Boards of Canada : Tomorrow’s Harvest, douze ans de beauté post-apocalyptique

Boards of Canada by pudstah

Le 4 juin 2013 sortait Tomorrow’s Harvest, dernier album en date du duo écossais Boards of Canada. En cette veille d’anniversaire (nous sommes le 2 juin 2025), il nous semblait essentiel de revenir sur l’œuvre discrète, presque fantomatique, de ce groupe que nous tenons pour l’un des plus précieux secrets de la musique électronique contemporaine.

Une création hors du temps

Formés par les frères Michael Sandison et Marcus Eoin, Boards of Canada façonne depuis les années 90 une musique faite de textures brumeuses, de souvenirs flous et de nappes analogiques comme sorties d’un vieux magnétoscope oublié dans une école primaire désertée. À la croisée d’Aphex Twin (pour l’étrangeté granuleuse et les mélodies cryptiques) et de Brian Eno (pour le travail atmosphérique et contemplatif), leur univers convoque autant l’émotion pure que le trouble.

Leur rareté discographique – quatre albums en près de trois décennies – n’a fait qu’amplifier leur aura quasi-mystique.

Tomorrow’s Harvest : le crépuscule urbain

Album de l’effondrement, Tomorrow’s Harvest explore un monde post-apocalyptique à travers des textures industrielles, des arpèges glaçants et une rythmique minimale. C’est une bande-son pour villes mortes, où chaque morceau semble évoquer un souvenir d’un avenir qui n’a jamais eu lieu.

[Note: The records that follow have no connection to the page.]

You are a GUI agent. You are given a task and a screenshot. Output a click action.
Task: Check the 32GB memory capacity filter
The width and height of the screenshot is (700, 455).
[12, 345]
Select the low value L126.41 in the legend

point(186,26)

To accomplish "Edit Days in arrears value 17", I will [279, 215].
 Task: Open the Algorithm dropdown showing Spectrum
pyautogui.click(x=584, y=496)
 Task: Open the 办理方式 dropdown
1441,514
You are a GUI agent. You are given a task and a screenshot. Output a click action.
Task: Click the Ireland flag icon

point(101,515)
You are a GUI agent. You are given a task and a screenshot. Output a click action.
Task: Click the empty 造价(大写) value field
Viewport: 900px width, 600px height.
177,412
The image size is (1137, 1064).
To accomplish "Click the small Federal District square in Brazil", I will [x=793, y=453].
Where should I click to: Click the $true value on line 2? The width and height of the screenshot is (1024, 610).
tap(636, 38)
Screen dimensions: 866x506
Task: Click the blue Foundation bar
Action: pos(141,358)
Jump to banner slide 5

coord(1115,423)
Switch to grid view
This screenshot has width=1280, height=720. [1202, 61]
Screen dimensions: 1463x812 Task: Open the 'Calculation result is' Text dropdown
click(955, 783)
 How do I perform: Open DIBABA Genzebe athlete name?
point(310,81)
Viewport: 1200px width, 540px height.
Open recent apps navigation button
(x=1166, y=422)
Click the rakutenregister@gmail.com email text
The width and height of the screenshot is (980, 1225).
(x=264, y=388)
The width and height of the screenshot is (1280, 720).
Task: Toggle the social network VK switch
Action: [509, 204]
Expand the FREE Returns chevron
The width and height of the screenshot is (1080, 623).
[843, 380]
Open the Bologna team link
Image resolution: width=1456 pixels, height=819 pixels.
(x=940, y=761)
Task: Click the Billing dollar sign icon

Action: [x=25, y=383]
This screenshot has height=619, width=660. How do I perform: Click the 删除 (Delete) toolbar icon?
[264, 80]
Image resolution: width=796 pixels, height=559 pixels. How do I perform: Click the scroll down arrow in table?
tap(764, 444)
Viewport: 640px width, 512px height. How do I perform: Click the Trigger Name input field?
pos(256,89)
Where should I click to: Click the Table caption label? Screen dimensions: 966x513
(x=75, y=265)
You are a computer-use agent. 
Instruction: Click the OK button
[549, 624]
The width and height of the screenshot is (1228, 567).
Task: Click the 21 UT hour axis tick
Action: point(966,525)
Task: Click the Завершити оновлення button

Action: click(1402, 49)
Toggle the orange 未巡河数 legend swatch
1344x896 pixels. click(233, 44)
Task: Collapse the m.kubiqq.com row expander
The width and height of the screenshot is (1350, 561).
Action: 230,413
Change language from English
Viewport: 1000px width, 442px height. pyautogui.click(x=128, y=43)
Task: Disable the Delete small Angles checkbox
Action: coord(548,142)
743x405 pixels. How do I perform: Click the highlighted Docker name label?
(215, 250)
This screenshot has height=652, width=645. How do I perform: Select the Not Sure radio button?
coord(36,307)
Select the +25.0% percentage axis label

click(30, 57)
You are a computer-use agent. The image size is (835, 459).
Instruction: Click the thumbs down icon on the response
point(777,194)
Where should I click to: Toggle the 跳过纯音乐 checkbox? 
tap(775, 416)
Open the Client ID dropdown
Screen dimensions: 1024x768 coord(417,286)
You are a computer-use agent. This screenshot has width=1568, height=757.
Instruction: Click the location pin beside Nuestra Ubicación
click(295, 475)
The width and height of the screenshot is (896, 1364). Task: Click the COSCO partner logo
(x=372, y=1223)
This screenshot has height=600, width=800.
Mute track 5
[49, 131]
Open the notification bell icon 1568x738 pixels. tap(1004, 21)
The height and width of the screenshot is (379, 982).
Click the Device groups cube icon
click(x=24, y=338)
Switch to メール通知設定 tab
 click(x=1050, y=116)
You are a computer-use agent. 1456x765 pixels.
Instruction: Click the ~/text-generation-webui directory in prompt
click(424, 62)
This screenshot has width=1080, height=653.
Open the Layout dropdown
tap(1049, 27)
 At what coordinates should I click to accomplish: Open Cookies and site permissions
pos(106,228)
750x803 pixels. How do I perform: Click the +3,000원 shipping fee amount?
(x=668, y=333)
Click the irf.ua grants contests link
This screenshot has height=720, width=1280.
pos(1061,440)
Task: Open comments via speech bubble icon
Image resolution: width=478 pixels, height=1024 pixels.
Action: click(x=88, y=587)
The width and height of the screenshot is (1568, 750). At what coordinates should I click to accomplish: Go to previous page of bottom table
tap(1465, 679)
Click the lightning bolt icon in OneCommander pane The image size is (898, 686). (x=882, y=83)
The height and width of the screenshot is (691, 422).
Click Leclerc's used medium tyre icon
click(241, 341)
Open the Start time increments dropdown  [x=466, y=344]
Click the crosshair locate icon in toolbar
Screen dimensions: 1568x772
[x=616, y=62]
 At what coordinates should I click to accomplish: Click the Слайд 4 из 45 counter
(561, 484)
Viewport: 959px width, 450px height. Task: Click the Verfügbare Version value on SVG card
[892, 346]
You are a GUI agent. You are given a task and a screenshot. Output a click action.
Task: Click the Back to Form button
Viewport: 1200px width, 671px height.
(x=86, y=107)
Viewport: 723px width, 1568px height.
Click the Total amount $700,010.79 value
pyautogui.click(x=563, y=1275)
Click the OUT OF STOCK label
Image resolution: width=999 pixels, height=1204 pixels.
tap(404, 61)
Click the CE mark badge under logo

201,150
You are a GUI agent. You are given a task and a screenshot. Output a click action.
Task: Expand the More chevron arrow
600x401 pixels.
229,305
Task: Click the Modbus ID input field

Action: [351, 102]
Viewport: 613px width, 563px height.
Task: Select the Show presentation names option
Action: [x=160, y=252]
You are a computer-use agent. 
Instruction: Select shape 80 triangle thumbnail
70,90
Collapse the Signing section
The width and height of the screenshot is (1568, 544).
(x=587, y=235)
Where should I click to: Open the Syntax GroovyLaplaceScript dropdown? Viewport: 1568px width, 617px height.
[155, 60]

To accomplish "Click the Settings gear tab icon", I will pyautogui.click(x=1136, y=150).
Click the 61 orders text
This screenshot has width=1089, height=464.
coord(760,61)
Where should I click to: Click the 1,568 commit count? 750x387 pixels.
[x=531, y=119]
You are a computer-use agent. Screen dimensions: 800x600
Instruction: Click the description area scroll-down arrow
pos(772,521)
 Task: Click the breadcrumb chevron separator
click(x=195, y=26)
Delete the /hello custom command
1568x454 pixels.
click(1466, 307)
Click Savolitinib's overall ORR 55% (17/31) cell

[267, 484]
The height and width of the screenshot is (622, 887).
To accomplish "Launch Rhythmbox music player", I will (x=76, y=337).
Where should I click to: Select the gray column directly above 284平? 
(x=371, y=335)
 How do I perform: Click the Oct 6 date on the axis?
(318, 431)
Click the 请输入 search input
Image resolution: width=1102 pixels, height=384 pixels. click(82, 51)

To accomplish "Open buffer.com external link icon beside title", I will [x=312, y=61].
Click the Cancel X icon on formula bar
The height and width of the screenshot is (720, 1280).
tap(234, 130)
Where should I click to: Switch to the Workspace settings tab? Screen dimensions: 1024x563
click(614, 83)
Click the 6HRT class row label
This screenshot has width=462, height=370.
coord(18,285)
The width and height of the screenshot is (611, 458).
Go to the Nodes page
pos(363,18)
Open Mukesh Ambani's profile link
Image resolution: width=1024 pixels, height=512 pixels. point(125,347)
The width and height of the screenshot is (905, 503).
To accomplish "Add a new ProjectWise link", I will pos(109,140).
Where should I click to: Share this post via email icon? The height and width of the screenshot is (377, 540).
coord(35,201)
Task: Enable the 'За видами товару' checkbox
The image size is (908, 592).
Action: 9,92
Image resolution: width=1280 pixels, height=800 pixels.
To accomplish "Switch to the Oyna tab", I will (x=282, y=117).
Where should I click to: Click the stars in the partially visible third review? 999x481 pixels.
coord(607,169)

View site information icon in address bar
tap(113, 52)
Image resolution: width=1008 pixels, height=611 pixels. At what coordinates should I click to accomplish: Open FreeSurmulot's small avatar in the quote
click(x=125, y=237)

Parmi les morceaux les plus marquants, “Telephasic Workshop” incarne parfaitement cette étrangeté hypnotique, avec ses boucles vocales méconnaissables et ses nappes lugubres. On retiendra aussi le glaçant “Reach for the Dead”, une immersion en terrain désolé, presque cinématographique, où chaque note semble suspendue dans la poussière.

Et puis il y a “Telepath” — une minute de transmission mentale perturbée, composée de fragments de voix à peine audibles, entrecoupés de silences angoissants. Un morceau quasi-invisible qui hante plus qu’il ne s’écoute.

Nos sons préférés

Même si Tomorrow’s Harvest occupe une place particulière dans notre cœur (et dans notre étagère), notre coup de foudre absolu reste “Everything You Do is a Balloon”. Un morceau d’une grâce infinie, comme si le monde s’effondrait doucement dans un rayon de lumière.

Juste derrière, “Peacock Tail”, issu de The Campfire Headphase, incarne à merveille cette capacité de Boards of Canada à faire danser l’émotion sur une ligne de basse molletonnée, comme un souvenir heureux qui refuse de disparaître.

Et que dire de Music Has the Right to Children ? Album fondateur, vertigineux, mystérieux. Difficile d’en détacher un seul titre. Peut-être l’iconique “Olson”, courte berceuse mélancolique, ou “Roygbiv”, merveille de synesthésie synthétique qui donne des couleurs à la nostalgie.

Hantologie : la musique des souvenirs perdus

Aujourd’hui, Boards of Canada est souvent cité comme l’un des précurseurs de la hantologie musicale. Un courant né au croisement de la théorie de Mark Fisher et de la musique électronique, qui vise à convoquer les souvenirs culturels d’un futur qui ne s’est jamais réalisé. Il s’agit d’une esthétique faite de brouillard analogique, de voix déformées, de bandes magnétiques à demi-effacées.

C’est une musique de la mémoire absente. Une tentative de saisir ce que nous avons oublié, ou que nous n’avons jamais eu.

En conclusion

Boards of Canada, c’est l’altérité sonore par excellence. Une musique qui ne flatte jamais, mais qui émeut profondément. Un art de l’ombre, discret, essentiel. Et à deux jours du douzième anniversaire de Tomorrow’s Harvest, on ne peut que recommander à tous les amateurs de territoires sonores singuliers de (re)plonger dans ce catalogue hanté.

Et peut-être, en écoutant “Everything You Do is a Balloon”, de se souvenir de ce que l’on croyait avoir oublié.